Spending for Comfort: What Students Can Learn from Doom Spending
- 4 hours ago
- 10 min read
#Doom_spending is a recent term used to describe a consumer habit in which people buy goods or services as an emotional response to stress, uncertainty, bad news, or economic fear. The behaviour is not only about weak budgeting. It reflects a deeper link between #emotions, #media_exposure, #social_pressure, and expectations about the future. For students at SIU Swiss International University VBNN, doom spending is a useful example of how modern #consumer_behaviour is shaped by psychology, society, digital platforms, and global economic conditions. This article explains doom spending in simple academic language. It uses ideas from Bourdieu, world-systems theory, and institutional isomorphism to show that spending is not only an individual decision. It is also influenced by social status, global uncertainty, platform culture, and repeated patterns of behaviour that become normal in society. The article concludes that students can learn from doom spending by developing financial awareness, emotional self-regulation, critical media literacy, and a more reflective approach to consumption.
Introduction
Students today live in a world where economic information is everywhere. News about #inflation, rising housing costs, wars, climate risks, job insecurity, artificial intelligence, and global financial pressure appears daily on phones, laptops, and social media feeds. This constant flow of information can help people stay informed, but it can also create stress. When stress becomes strong, some consumers respond by spending money to feel better.
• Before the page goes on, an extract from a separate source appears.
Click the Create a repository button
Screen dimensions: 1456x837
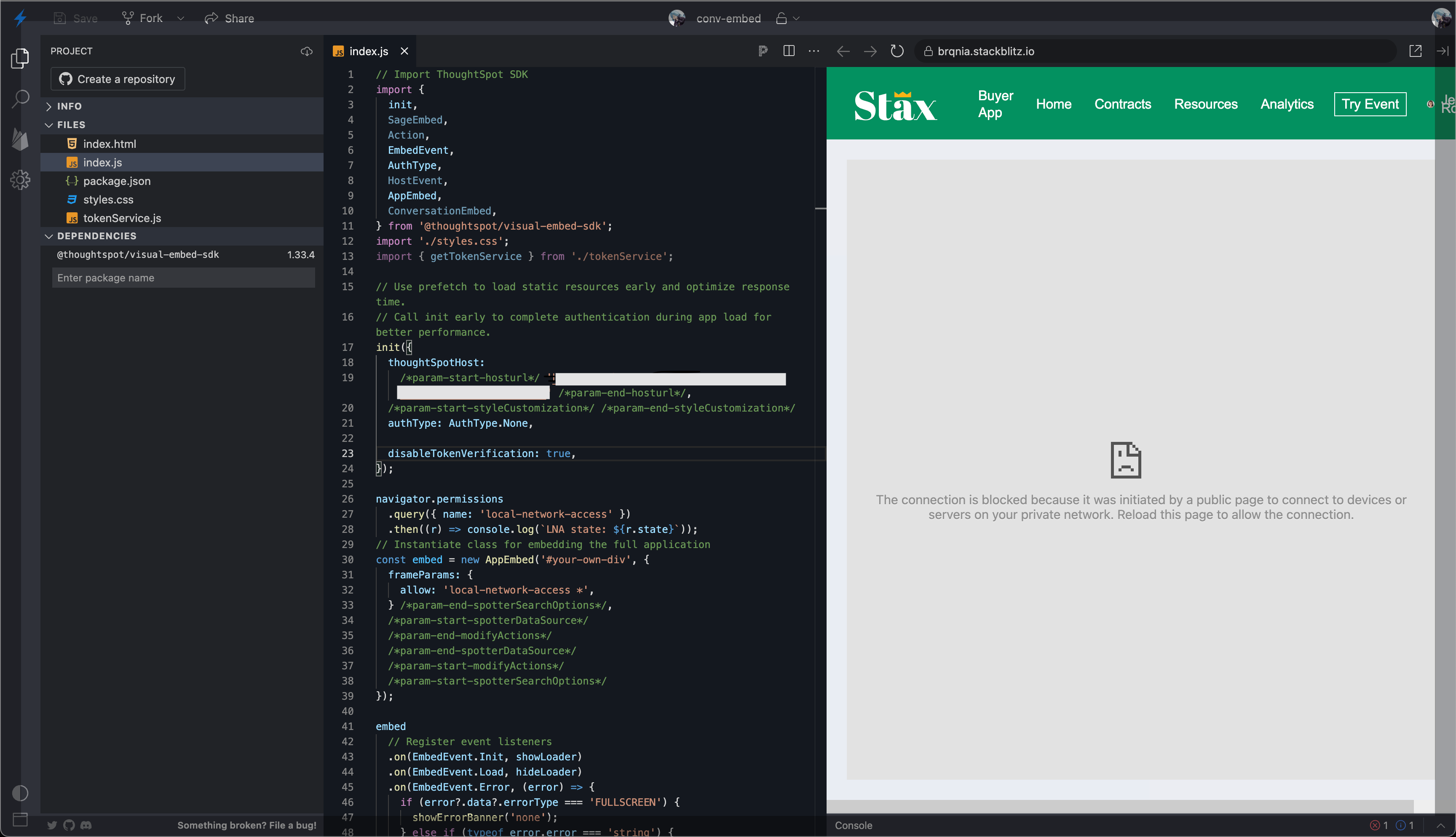pyautogui.click(x=118, y=79)

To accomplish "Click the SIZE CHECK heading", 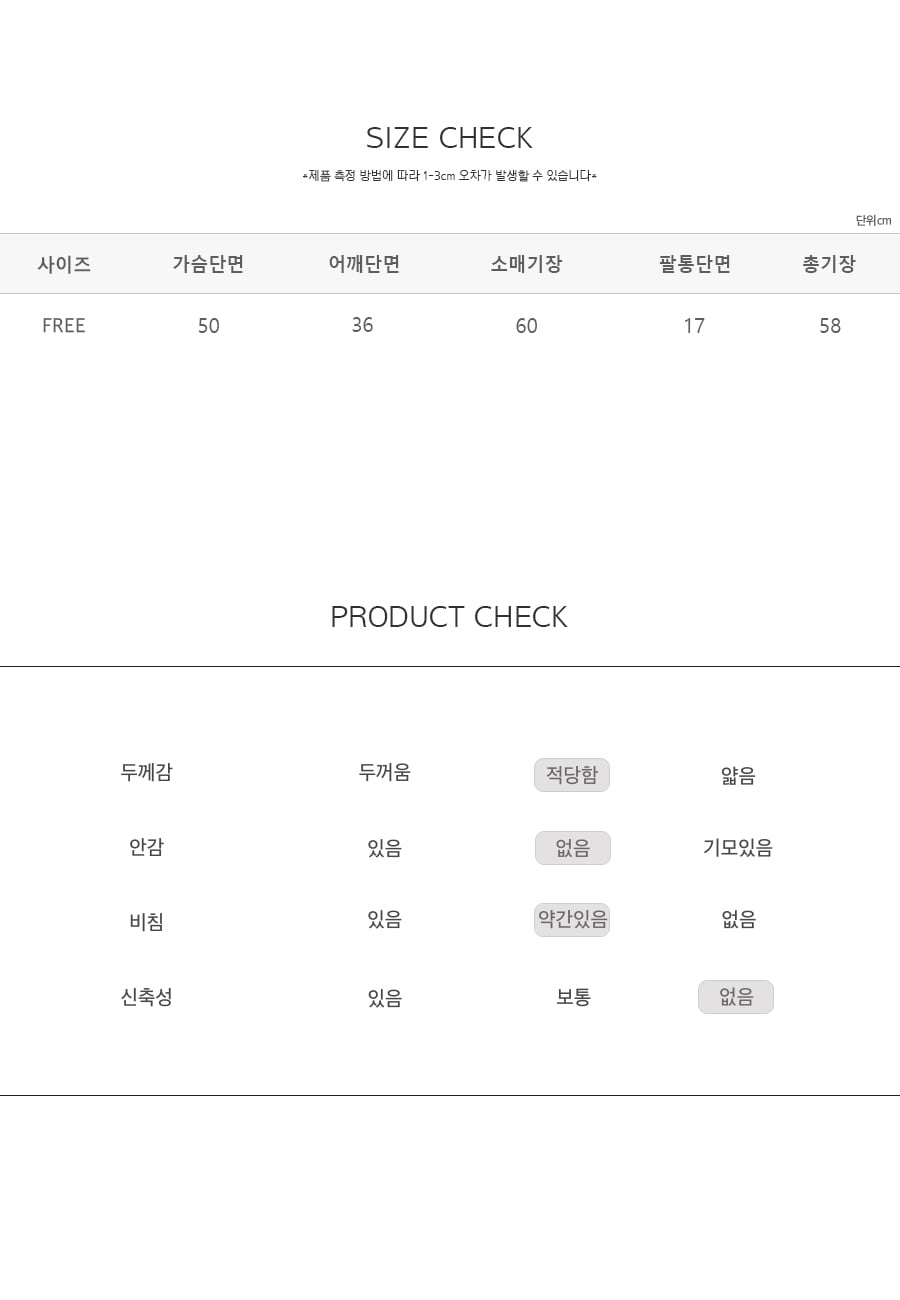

This behaviour is often called doom spending. It means buying something not mainly because it is needed, but because the purchase gives a short feeling of comfort, control, pleasure, or escape. A student may read repeated news about rising prices and feel that the future is uncertain. Instead of saving carefully, the student may buy expensive clothes online, order luxury food delivery, or pay for entertainment to reduce anxiety. The purchase may feel good for a short time, but it can create financial pressure later.
For students, doom spending is important for two reasons. First, it is a #personal_finance issue. Students often manage limited budgets, tuition payments, transport costs, rent, family responsibilities, or part-time income. Second, it is a strong example of #consumer_decision_making. It shows that consumers are not always fully rational. They may be influenced by fear, identity, social comparison, online trends, and expectations about the future.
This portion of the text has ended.